Après quelques descentes ,la neige poudreuse nous collait
au visage. Nos sourcils étaient blancs, nos tuques perlées d’eau et nos bottes
de rubber brunes avaient le mouton glacé.
Quand les mitaines de laine tricotées par notre mère
commençaient à être humides, nous pensions à rentrer. Souvent, ils nous
arrivaient de faire durer le plaisir , et ce n'est pas la bibitte aux doigts
qui nous le faisait regretter.
Mes trois grandes sœurs, plus enjouées et moins fatiguées
que je ne l’étais, gravissaient la pente sans relâche, dans un aller-retour
incessant qui leur arrachait des cris de stupeur. Un geste perpétuel qui durait
tout un après-midi. Et trois heures, dans la vie d’un petit bout d’homme, c’est
heureusement l’équivalent de toute l’éternité.
Moi, plus enclin à la rêverie, je m’arrêtais au bas des pentes
pour observer les glisseurs. Accroupi dans la neige, les mains appuyées de
chaque coté sur mes genoux, je restais là de longues minutes à imaginer être
ailleurs. J’aimais aussi goûter la
neige. C’étai si bon. Surtout ça fixait à ma mémoire cette histoire racontée
par le curé Gendron au sujet des fils d’Abraham qui se nourrissaient de manne
dans le désert. Autant m’en souvenir.
André Morency- 1910-2003 Il est l'élève d'Ozias Leduc et l'illustrateur de L'abatis de F.A. Savard ,1943 |
Après mille gestuelles, mille cris , nous partions vers
la maison , contentés.
Et dans ma tête, dansaient les paroles du jour :
« Claire, descend pas trop vite; Rose, attention à la rivière en bas ! Les bonhommes de neige marchent-ils
la nuit ? La prochaine fois, je descends la côte sur un pied, gages-tu ?
» Tous nous étions devenus chasseurs de buttons. Dompteurs de toboggans
sauvages .
Les joues rouges, emmitouflés sous nos foulards que ma
mère appelait des scarf, nous franchissions enfin le seuil de la porte , fatigués d’avoir marché…d’avoir rêvé aussi!
Enfin, la chaleur de notre maison. Je m’étais ennuyé, dans
l’éternité des buttes à Valmore, des gestes de tendresse de ma mère… Nous savions sans le dire que
maman avait guetté tout l’après-midi à partir de la fenêtre givrée du solarium d’en
arrière, les points noirs qui , presque invisibles, glissaient sur les buttes à
Valmore, loin, loin de son cœur.
Elle nous aimait sans arrêt. Sans pause, continuellement,
sans jamais manquer d’amour. Cet amour sans fond, était pour elle, avec
l’inquiétude , une manière d’étirer le cordon ombilical.
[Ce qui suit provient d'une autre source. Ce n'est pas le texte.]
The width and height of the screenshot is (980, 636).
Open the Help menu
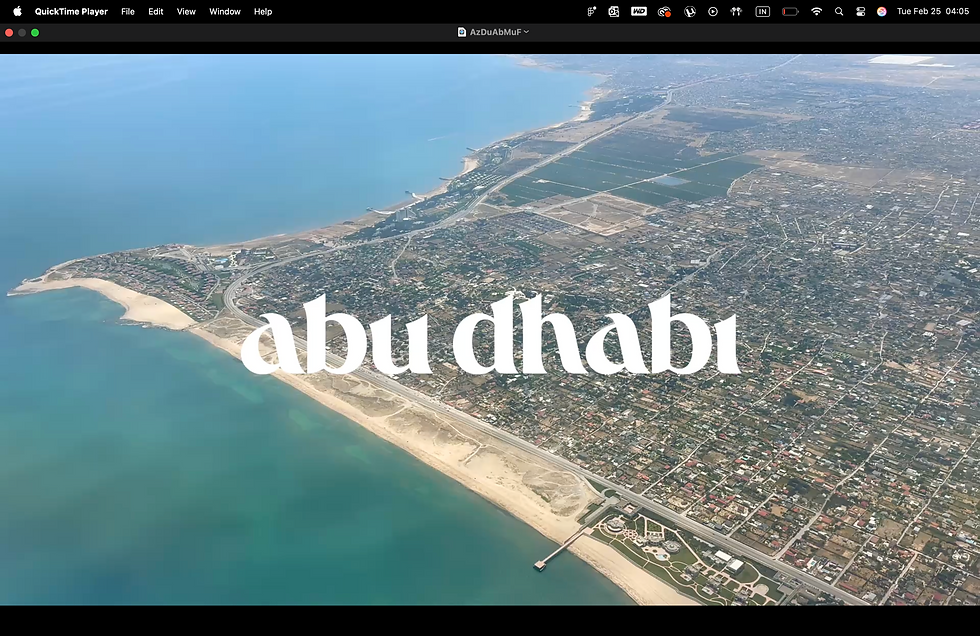[263, 11]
" De la tarte, maman! Ma maman, nous a fait de la
tarte. Aux framboises! " criait Lynda que mon père avait baptisée avec
justesse, Gros-Ours. La nostalgie de l’été nous prenait à chaque bouchée.
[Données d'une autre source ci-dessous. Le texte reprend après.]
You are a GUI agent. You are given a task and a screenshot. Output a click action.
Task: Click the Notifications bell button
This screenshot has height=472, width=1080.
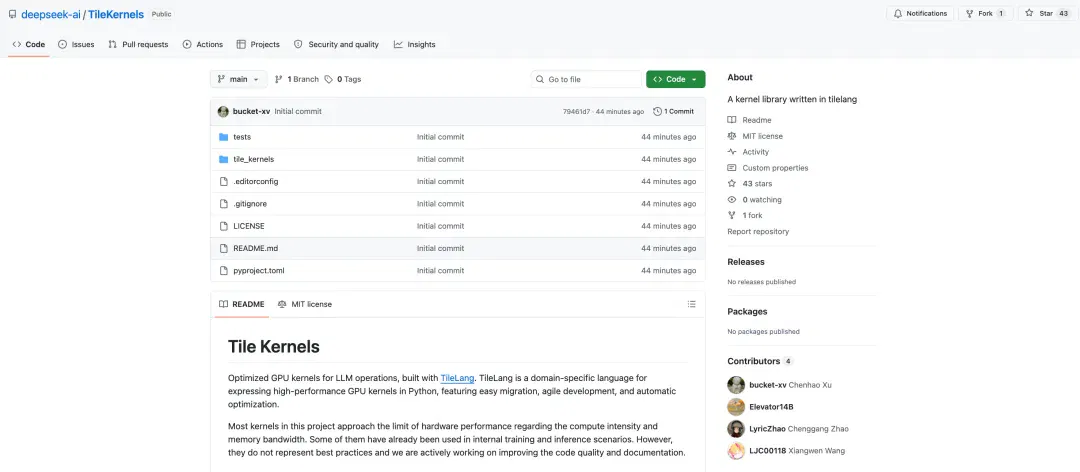pyautogui.click(x=920, y=14)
Demain , mes sœurs retourneront à l’école. Et je savais bien que pour revivre cette journée magique, il me faudrait attendre une autre bordée.
Quel beau conte qui ravive mes souvenirs d'enfance. Mes frères et moi allions nous aussi nous glisser sur les butes à Valmore. C'était juste derrière chez-nous de l'autre côté de la rivière. Il nous arrivait aussi de nous glisser dans la coulée derrière la maison tous entassés dans un houde de char. Quels beaux souvenirs que ces rappels de notre enfance. Merci de me mettre la joie au coeur surtout en ce temps de Noël.
RépondreSupprimerMerci de votre commentaire. Odette Maltais , fille de ?
SupprimerSalutations! Joyeux Noël !
Robert, fils d'Ovila et Madeleine .
Moi aussi j'ai glissé dans les côtes à Valmore..Quels beaux souvenirs d'enfance..Je demeurais dans le Bassin et ces buttes étaient facilement accessibles.J'ai même fait du ski dans la côte dernière notre maison c'était mes premières expériences et souvenirs inoubliables avec les petits voisins Jean Caron ,Luc ,Hugues Tremblay,sa soeur Rhodes ..Comme nous étions heureux!